* **Required task**:
Copy out the records below unchanged, except that every "computer-use agent" becomes "screen-control agent".

***** Material to process

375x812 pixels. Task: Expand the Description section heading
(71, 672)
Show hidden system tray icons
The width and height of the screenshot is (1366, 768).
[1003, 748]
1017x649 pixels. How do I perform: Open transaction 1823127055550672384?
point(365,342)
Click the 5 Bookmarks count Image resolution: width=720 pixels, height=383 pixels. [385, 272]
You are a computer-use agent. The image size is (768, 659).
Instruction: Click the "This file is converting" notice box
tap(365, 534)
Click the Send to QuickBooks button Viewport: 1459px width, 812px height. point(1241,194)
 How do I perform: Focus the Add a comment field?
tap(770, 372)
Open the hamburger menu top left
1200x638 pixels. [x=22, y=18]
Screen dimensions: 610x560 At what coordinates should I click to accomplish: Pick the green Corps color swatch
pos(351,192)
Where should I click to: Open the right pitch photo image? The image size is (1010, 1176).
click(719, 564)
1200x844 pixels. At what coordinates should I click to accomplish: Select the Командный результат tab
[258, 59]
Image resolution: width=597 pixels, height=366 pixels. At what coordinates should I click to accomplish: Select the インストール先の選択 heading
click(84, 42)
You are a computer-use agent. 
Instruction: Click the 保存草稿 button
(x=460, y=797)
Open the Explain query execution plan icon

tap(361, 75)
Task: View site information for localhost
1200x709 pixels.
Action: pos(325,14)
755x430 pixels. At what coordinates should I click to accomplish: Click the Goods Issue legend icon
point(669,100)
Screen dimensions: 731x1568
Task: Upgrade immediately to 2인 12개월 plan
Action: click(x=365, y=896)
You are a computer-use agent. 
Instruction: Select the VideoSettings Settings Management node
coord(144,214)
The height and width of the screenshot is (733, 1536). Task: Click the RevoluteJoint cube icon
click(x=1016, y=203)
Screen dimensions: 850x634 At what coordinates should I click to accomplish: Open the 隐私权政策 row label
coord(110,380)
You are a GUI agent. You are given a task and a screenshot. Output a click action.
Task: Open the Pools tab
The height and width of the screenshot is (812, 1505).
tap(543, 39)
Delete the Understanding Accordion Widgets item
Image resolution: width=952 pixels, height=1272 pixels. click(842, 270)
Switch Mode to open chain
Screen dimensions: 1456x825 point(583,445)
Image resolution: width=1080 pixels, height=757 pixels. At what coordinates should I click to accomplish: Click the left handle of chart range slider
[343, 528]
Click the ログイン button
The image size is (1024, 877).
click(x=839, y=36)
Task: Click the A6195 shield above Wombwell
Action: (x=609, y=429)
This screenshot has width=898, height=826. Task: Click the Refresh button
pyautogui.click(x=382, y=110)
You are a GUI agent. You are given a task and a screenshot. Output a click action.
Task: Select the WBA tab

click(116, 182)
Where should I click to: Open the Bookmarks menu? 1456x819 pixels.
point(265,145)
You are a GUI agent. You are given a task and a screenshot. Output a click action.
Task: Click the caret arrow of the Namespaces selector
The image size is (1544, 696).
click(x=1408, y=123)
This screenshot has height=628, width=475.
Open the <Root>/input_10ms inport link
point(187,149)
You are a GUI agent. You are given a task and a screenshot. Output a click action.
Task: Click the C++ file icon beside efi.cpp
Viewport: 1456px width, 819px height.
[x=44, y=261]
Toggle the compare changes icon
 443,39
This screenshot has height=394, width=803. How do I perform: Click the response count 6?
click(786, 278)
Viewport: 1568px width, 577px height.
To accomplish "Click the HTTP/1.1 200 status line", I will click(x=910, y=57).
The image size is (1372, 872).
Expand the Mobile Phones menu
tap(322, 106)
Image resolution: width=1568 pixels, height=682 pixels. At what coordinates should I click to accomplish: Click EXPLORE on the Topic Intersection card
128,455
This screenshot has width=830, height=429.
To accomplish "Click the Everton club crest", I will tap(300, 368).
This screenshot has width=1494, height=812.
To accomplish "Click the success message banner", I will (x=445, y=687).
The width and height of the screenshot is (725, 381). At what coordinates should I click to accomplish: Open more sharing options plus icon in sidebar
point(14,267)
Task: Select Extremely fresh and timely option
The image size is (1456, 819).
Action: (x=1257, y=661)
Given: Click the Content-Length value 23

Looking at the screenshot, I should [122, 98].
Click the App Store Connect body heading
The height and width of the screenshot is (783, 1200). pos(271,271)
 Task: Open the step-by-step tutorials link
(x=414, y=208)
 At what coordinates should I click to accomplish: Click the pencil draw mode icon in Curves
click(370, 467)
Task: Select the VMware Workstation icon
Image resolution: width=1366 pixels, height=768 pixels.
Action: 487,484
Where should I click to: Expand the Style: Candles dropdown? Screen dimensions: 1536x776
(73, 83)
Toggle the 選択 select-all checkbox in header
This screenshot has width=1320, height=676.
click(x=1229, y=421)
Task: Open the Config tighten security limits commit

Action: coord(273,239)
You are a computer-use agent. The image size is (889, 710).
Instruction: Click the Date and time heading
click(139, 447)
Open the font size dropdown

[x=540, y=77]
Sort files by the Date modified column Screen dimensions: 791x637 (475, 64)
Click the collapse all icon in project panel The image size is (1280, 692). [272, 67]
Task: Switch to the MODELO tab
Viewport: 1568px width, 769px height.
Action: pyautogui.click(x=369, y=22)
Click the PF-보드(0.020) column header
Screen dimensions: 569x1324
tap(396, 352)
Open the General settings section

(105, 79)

**********

* **Problem solution**:
375x812 pixels. Task: Expand the Description section heading
(71, 672)
Show hidden system tray icons
The width and height of the screenshot is (1366, 768).
[1003, 748]
1017x649 pixels. How do I perform: Open transaction 1823127055550672384?
point(365,342)
Click the 5 Bookmarks count Image resolution: width=720 pixels, height=383 pixels. [385, 272]
You are a screen-control agent. The image size is (768, 659).
Instruction: Click the "This file is converting" notice box
tap(365, 534)
Click the Send to QuickBooks button Viewport: 1459px width, 812px height. point(1241,194)
 How do I perform: Focus the Add a comment field?
tap(770, 372)
Open the hamburger menu top left
1200x638 pixels. [x=22, y=18]
Screen dimensions: 610x560 At what coordinates should I click to accomplish: Pick the green Corps color swatch
pos(351,192)
Where should I click to: Open the right pitch photo image? The image size is (1010, 1176).
click(719, 564)
1200x844 pixels. At what coordinates should I click to accomplish: Select the Командный результат tab
[258, 59]
Image resolution: width=597 pixels, height=366 pixels. At what coordinates should I click to accomplish: Select the インストール先の選択 heading
click(84, 42)
You are a screen-control agent. 
Instruction: Click the 保存草稿 button
(x=460, y=797)
Open the Explain query execution plan icon

tap(361, 75)
Task: View site information for localhost
1200x709 pixels.
Action: pos(325,14)
755x430 pixels. At what coordinates should I click to accomplish: Click the Goods Issue legend icon
point(669,100)
Screen dimensions: 731x1568
Task: Upgrade immediately to 2인 12개월 plan
Action: click(x=365, y=896)
You are a screen-control agent. 
Instruction: Select the VideoSettings Settings Management node
coord(144,214)
The height and width of the screenshot is (733, 1536). Task: Click the RevoluteJoint cube icon
click(x=1016, y=203)
Screen dimensions: 850x634 At what coordinates should I click to accomplish: Open the 隐私权政策 row label
coord(110,380)
You are a GUI agent. You are given a task and a screenshot. Output a click action.
Task: Open the Pools tab
The height and width of the screenshot is (812, 1505).
tap(543, 39)
Delete the Understanding Accordion Widgets item
Image resolution: width=952 pixels, height=1272 pixels. click(842, 270)
Switch Mode to open chain
Screen dimensions: 1456x825 point(583,445)
Image resolution: width=1080 pixels, height=757 pixels. At what coordinates should I click to accomplish: Click the left handle of chart range slider
[343, 528]
Click the ログイン button
The image size is (1024, 877).
click(x=839, y=36)
Task: Click the A6195 shield above Wombwell
Action: (x=609, y=429)
This screenshot has width=898, height=826. Task: Click the Refresh button
pyautogui.click(x=382, y=110)
You are a GUI agent. You are given a task and a screenshot. Output a click action.
Task: Select the WBA tab

click(116, 182)
Where should I click to: Open the Bookmarks menu? 1456x819 pixels.
point(265,145)
You are a GUI agent. You are given a task and a screenshot. Output a click action.
Task: Click the caret arrow of the Namespaces selector
The image size is (1544, 696).
click(x=1408, y=123)
This screenshot has height=628, width=475.
Open the <Root>/input_10ms inport link
point(187,149)
You are a GUI agent. You are given a task and a screenshot. Output a click action.
Task: Click the C++ file icon beside efi.cpp
Viewport: 1456px width, 819px height.
[x=44, y=261]
Toggle the compare changes icon
 443,39
This screenshot has height=394, width=803. How do I perform: Click the response count 6?
click(786, 278)
Viewport: 1568px width, 577px height.
To accomplish "Click the HTTP/1.1 200 status line", I will click(x=910, y=57).
The image size is (1372, 872).
Expand the Mobile Phones menu
tap(322, 106)
Image resolution: width=1568 pixels, height=682 pixels. At what coordinates should I click to accomplish: Click EXPLORE on the Topic Intersection card
128,455
This screenshot has width=830, height=429.
To accomplish "Click the Everton club crest", I will tap(300, 368).
This screenshot has width=1494, height=812.
To accomplish "Click the success message banner", I will (x=445, y=687).
The width and height of the screenshot is (725, 381). At what coordinates should I click to accomplish: Open more sharing options plus icon in sidebar
point(14,267)
Task: Select Extremely fresh and timely option
The image size is (1456, 819).
Action: (x=1257, y=661)
Given: Click the Content-Length value 23

Looking at the screenshot, I should [122, 98].
Click the App Store Connect body heading
The height and width of the screenshot is (783, 1200). pos(271,271)
 Task: Open the step-by-step tutorials link
(x=414, y=208)
 At what coordinates should I click to accomplish: Click the pencil draw mode icon in Curves
click(370, 467)
Task: Select the VMware Workstation icon
Image resolution: width=1366 pixels, height=768 pixels.
Action: 487,484
Where should I click to: Expand the Style: Candles dropdown? Screen dimensions: 1536x776
(73, 83)
Toggle the 選択 select-all checkbox in header
This screenshot has width=1320, height=676.
click(x=1229, y=421)
Task: Open the Config tighten security limits commit

Action: coord(273,239)
You are a screen-control agent. The image size is (889, 710).
Instruction: Click the Date and time heading
click(139, 447)
Open the font size dropdown

[x=540, y=77]
Sort files by the Date modified column Screen dimensions: 791x637 (475, 64)
Click the collapse all icon in project panel The image size is (1280, 692). [272, 67]
Task: Switch to the MODELO tab
Viewport: 1568px width, 769px height.
Action: pyautogui.click(x=369, y=22)
Click the PF-보드(0.020) column header
Screen dimensions: 569x1324
tap(396, 352)
Open the General settings section

(105, 79)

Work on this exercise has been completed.